■ Dataset
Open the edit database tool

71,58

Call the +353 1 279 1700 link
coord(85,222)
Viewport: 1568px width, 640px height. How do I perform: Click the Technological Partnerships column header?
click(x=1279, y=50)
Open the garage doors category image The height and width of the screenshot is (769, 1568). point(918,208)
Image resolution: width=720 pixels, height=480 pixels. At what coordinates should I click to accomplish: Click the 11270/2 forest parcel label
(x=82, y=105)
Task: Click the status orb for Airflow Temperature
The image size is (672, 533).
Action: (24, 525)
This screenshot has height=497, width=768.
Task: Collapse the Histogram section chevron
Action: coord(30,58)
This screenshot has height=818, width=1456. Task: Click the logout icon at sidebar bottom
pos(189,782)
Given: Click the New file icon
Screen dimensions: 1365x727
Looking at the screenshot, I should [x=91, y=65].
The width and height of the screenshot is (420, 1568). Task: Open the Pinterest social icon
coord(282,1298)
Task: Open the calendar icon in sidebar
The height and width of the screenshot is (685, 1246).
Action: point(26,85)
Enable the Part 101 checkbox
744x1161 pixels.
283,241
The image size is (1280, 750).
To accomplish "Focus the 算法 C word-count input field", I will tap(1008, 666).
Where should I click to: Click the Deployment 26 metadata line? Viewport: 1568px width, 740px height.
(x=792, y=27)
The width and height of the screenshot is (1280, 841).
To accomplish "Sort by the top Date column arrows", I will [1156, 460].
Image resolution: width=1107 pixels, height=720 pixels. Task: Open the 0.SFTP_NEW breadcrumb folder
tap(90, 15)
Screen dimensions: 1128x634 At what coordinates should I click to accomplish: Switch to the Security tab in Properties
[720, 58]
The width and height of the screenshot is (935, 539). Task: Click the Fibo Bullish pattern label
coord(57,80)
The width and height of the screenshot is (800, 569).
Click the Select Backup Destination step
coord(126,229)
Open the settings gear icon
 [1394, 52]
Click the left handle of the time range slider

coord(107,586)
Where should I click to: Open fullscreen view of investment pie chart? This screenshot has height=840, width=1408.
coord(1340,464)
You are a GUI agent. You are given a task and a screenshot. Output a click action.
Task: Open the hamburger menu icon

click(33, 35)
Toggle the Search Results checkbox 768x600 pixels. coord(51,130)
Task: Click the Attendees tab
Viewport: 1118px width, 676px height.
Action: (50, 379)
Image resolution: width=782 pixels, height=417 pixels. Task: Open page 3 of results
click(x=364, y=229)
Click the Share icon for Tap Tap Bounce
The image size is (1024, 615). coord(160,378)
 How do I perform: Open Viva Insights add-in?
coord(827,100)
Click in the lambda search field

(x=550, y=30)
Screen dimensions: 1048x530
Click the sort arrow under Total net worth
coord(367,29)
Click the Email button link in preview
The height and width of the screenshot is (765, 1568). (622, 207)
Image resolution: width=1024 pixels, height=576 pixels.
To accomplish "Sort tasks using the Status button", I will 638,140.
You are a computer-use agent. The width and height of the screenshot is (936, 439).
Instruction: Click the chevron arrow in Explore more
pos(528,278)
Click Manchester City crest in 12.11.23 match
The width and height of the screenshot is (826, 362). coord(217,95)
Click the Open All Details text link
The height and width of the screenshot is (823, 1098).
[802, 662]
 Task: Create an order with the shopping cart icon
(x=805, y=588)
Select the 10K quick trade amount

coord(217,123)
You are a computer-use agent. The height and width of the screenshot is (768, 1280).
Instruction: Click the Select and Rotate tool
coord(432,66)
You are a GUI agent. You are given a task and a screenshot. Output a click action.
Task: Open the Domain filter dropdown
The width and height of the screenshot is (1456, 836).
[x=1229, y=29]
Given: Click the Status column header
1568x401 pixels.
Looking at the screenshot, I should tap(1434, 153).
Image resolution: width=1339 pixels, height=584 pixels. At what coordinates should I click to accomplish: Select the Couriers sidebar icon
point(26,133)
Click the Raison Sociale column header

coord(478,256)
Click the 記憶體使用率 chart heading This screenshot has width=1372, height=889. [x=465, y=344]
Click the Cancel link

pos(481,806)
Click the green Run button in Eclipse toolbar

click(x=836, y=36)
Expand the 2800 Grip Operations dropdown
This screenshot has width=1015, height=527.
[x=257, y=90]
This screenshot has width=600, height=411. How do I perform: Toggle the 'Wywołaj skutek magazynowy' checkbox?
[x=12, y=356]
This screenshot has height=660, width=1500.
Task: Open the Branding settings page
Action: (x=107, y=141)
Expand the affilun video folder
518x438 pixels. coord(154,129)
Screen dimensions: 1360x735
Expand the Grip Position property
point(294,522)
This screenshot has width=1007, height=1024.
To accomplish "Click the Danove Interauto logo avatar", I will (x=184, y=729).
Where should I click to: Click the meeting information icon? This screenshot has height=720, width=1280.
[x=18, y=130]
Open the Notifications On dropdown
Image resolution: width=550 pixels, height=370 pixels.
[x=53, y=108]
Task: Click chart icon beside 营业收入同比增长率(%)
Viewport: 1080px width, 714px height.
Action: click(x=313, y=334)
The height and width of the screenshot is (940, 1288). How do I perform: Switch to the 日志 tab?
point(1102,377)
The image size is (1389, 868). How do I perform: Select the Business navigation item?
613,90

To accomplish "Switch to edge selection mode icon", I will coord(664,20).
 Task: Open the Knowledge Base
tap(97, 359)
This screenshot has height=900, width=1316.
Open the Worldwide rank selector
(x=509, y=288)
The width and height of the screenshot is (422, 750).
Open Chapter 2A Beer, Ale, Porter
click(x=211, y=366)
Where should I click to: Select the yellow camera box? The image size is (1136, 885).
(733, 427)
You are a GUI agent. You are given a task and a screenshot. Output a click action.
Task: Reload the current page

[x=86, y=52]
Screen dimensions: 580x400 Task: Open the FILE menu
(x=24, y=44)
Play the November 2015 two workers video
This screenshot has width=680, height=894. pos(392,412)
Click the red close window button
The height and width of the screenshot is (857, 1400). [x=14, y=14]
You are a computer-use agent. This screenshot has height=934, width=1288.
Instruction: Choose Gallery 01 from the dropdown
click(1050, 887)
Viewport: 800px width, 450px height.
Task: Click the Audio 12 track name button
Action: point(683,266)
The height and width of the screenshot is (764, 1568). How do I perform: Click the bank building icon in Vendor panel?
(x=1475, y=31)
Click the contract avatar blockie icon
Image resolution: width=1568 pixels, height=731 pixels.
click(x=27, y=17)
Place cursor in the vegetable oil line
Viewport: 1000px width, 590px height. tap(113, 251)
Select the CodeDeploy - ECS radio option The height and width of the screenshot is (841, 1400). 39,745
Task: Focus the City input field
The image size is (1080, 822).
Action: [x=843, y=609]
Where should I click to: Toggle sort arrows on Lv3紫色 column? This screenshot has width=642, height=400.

■ Short exercise
Reproduce word for word the lines of the data above, from the line containing "Task: Click chart icon beside 营业收入同比增长率(%)" through the line containing "The height and width of the screenshot is (857, 1400).", with both of those lines included.

■ Output of the task
Task: Click chart icon beside 营业收入同比增长率(%)
Viewport: 1080px width, 714px height.
Action: click(x=313, y=334)
The height and width of the screenshot is (940, 1288). How do I perform: Switch to the 日志 tab?
point(1102,377)
The image size is (1389, 868). How do I perform: Select the Business navigation item?
613,90

To accomplish "Switch to edge selection mode icon", I will coord(664,20).
 Task: Open the Knowledge Base
tap(97, 359)
This screenshot has height=900, width=1316.
Open the Worldwide rank selector
(x=509, y=288)
The width and height of the screenshot is (422, 750).
Open Chapter 2A Beer, Ale, Porter
click(x=211, y=366)
Where should I click to: Select the yellow camera box? The image size is (1136, 885).
(733, 427)
You are a GUI agent. You are given a task and a screenshot. Output a click action.
Task: Reload the current page

[x=86, y=52]
Screen dimensions: 580x400 Task: Open the FILE menu
(x=24, y=44)
Play the November 2015 two workers video
This screenshot has width=680, height=894. pos(392,412)
Click the red close window button
The height and width of the screenshot is (857, 1400). [x=14, y=14]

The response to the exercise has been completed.